── RECORDS FOR THE EXERCISE ──
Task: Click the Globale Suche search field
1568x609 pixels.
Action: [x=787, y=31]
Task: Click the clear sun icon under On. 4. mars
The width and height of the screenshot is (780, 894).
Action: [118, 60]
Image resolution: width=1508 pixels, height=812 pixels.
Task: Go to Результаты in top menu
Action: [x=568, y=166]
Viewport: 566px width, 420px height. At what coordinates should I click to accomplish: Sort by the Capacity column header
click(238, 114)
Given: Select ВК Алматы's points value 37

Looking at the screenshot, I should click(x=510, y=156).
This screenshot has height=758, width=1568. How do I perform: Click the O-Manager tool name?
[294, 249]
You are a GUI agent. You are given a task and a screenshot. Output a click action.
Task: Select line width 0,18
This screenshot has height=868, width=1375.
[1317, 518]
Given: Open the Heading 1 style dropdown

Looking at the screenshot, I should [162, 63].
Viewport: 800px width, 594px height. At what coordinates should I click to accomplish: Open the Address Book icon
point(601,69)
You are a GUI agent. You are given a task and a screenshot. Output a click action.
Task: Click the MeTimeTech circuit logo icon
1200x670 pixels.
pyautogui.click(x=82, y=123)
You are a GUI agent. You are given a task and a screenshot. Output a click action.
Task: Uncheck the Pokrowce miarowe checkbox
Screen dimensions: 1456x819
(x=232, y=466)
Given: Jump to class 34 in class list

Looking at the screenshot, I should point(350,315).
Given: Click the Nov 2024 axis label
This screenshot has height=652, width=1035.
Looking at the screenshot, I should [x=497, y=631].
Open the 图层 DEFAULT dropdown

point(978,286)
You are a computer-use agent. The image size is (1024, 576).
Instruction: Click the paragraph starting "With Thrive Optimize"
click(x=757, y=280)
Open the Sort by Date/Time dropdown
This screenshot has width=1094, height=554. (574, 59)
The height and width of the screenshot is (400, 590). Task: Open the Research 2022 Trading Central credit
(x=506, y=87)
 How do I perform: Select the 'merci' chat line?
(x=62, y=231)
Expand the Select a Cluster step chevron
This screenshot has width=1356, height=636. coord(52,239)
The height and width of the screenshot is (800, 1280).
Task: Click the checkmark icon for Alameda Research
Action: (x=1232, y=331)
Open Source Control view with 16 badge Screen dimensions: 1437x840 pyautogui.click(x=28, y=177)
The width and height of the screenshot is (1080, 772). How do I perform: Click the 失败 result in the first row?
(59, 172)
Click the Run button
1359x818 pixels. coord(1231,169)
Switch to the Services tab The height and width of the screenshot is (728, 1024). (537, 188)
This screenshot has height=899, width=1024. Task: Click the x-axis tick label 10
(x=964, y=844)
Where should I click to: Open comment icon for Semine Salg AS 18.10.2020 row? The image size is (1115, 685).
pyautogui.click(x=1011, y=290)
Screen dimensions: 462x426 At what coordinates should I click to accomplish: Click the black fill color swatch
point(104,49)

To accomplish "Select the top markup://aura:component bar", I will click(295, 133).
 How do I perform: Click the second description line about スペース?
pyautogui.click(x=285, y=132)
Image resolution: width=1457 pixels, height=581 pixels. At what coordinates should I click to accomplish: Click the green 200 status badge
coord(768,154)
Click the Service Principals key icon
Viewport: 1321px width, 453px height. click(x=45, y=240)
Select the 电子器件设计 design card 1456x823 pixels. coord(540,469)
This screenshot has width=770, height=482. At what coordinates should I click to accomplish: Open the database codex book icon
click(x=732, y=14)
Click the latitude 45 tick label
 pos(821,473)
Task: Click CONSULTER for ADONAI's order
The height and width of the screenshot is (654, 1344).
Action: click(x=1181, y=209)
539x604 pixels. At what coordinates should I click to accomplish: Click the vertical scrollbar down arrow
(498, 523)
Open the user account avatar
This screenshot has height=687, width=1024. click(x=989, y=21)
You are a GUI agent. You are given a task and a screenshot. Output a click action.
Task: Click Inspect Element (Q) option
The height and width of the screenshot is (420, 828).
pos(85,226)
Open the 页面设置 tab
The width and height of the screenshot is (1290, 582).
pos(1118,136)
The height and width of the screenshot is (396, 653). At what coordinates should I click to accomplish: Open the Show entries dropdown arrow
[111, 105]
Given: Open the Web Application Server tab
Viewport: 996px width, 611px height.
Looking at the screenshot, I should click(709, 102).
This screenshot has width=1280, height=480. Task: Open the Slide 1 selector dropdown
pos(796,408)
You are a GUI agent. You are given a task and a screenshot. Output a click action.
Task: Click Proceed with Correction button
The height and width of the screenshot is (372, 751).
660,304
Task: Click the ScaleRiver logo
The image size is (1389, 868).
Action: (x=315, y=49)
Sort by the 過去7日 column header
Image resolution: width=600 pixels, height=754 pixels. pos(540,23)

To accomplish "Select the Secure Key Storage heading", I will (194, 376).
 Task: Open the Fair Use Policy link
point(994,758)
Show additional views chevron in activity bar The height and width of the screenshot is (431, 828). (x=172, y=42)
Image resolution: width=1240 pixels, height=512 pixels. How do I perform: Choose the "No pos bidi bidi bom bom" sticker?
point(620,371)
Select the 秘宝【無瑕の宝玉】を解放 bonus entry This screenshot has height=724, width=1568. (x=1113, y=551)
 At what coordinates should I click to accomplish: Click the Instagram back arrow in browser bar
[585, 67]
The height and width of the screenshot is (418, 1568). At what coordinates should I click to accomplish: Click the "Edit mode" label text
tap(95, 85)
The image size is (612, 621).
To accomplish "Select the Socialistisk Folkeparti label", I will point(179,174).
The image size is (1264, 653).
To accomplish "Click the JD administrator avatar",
───
» **EXERCISE DIRECTIONS**
Transcribe the data exactly.

» **TASK OUTPUT**
Task: Click the Globale Suche search field
1568x609 pixels.
Action: [x=787, y=31]
Task: Click the clear sun icon under On. 4. mars
The width and height of the screenshot is (780, 894).
Action: [118, 60]
Image resolution: width=1508 pixels, height=812 pixels.
Task: Go to Результаты in top menu
Action: [x=568, y=166]
Viewport: 566px width, 420px height. At what coordinates should I click to accomplish: Sort by the Capacity column header
click(238, 114)
Given: Select ВК Алматы's points value 37

Looking at the screenshot, I should click(x=510, y=156).
This screenshot has height=758, width=1568. How do I perform: Click the O-Manager tool name?
[294, 249]
You are a GUI agent. You are given a task and a screenshot. Output a click action.
Task: Select line width 0,18
This screenshot has height=868, width=1375.
[1317, 518]
Given: Open the Heading 1 style dropdown

Looking at the screenshot, I should [162, 63].
Viewport: 800px width, 594px height. At what coordinates should I click to accomplish: Open the Address Book icon
point(601,69)
You are a GUI agent. You are given a task and a screenshot. Output a click action.
Task: Click the MeTimeTech circuit logo icon
1200x670 pixels.
pyautogui.click(x=82, y=123)
You are a GUI agent. You are given a task and a screenshot. Output a click action.
Task: Uncheck the Pokrowce miarowe checkbox
Screen dimensions: 1456x819
(x=232, y=466)
Given: Jump to class 34 in class list

Looking at the screenshot, I should point(350,315).
Given: Click the Nov 2024 axis label
This screenshot has height=652, width=1035.
Looking at the screenshot, I should [x=497, y=631].
Open the 图层 DEFAULT dropdown

point(978,286)
You are a computer-use agent. The image size is (1024, 576).
Instruction: Click the paragraph starting "With Thrive Optimize"
click(x=757, y=280)
Open the Sort by Date/Time dropdown
This screenshot has width=1094, height=554. (574, 59)
The height and width of the screenshot is (400, 590). Task: Open the Research 2022 Trading Central credit
(x=506, y=87)
 How do I perform: Select the 'merci' chat line?
(x=62, y=231)
Expand the Select a Cluster step chevron
This screenshot has width=1356, height=636. coord(52,239)
The height and width of the screenshot is (800, 1280).
Task: Click the checkmark icon for Alameda Research
Action: (x=1232, y=331)
Open Source Control view with 16 badge Screen dimensions: 1437x840 pyautogui.click(x=28, y=177)
The width and height of the screenshot is (1080, 772). How do I perform: Click the 失败 result in the first row?
(59, 172)
Click the Run button
1359x818 pixels. coord(1231,169)
Switch to the Services tab The height and width of the screenshot is (728, 1024). (537, 188)
This screenshot has height=899, width=1024. Task: Click the x-axis tick label 10
(x=964, y=844)
Where should I click to: Open comment icon for Semine Salg AS 18.10.2020 row? The image size is (1115, 685).
pyautogui.click(x=1011, y=290)
Screen dimensions: 462x426 At what coordinates should I click to accomplish: Click the black fill color swatch
point(104,49)

To accomplish "Select the top markup://aura:component bar", I will click(295, 133).
 How do I perform: Click the second description line about スペース?
pyautogui.click(x=285, y=132)
Image resolution: width=1457 pixels, height=581 pixels. At what coordinates should I click to accomplish: Click the green 200 status badge
coord(768,154)
Click the Service Principals key icon
Viewport: 1321px width, 453px height. click(x=45, y=240)
Select the 电子器件设计 design card 1456x823 pixels. coord(540,469)
This screenshot has width=770, height=482. At what coordinates should I click to accomplish: Open the database codex book icon
click(x=732, y=14)
Click the latitude 45 tick label
 pos(821,473)
Task: Click CONSULTER for ADONAI's order
The height and width of the screenshot is (654, 1344).
Action: click(x=1181, y=209)
539x604 pixels. At what coordinates should I click to accomplish: Click the vertical scrollbar down arrow
(498, 523)
Open the user account avatar
This screenshot has height=687, width=1024. click(x=989, y=21)
You are a GUI agent. You are given a task and a screenshot. Output a click action.
Task: Click Inspect Element (Q) option
The height and width of the screenshot is (420, 828).
pos(85,226)
Open the 页面设置 tab
The width and height of the screenshot is (1290, 582).
pos(1118,136)
The height and width of the screenshot is (396, 653). At what coordinates should I click to accomplish: Open the Show entries dropdown arrow
[111, 105]
Given: Open the Web Application Server tab
Viewport: 996px width, 611px height.
Looking at the screenshot, I should click(709, 102).
This screenshot has width=1280, height=480. Task: Open the Slide 1 selector dropdown
pos(796,408)
You are a GUI agent. You are given a task and a screenshot. Output a click action.
Task: Click Proceed with Correction button
The height and width of the screenshot is (372, 751).
660,304
Task: Click the ScaleRiver logo
The image size is (1389, 868).
Action: (x=315, y=49)
Sort by the 過去7日 column header
Image resolution: width=600 pixels, height=754 pixels. pos(540,23)

To accomplish "Select the Secure Key Storage heading", I will (194, 376).
 Task: Open the Fair Use Policy link
point(994,758)
Show additional views chevron in activity bar The height and width of the screenshot is (431, 828). (x=172, y=42)
Image resolution: width=1240 pixels, height=512 pixels. How do I perform: Choose the "No pos bidi bidi bom bom" sticker?
point(620,371)
Select the 秘宝【無瑕の宝玉】を解放 bonus entry This screenshot has height=724, width=1568. (x=1113, y=551)
 At what coordinates should I click to accomplish: Click the Instagram back arrow in browser bar
[585, 67]
The height and width of the screenshot is (418, 1568). At what coordinates should I click to accomplish: Click the "Edit mode" label text
tap(95, 85)
The image size is (612, 621).
To accomplish "Select the Socialistisk Folkeparti label", I will point(179,174).
The image size is (1264, 653).
To accomplish "Click the JD administrator avatar",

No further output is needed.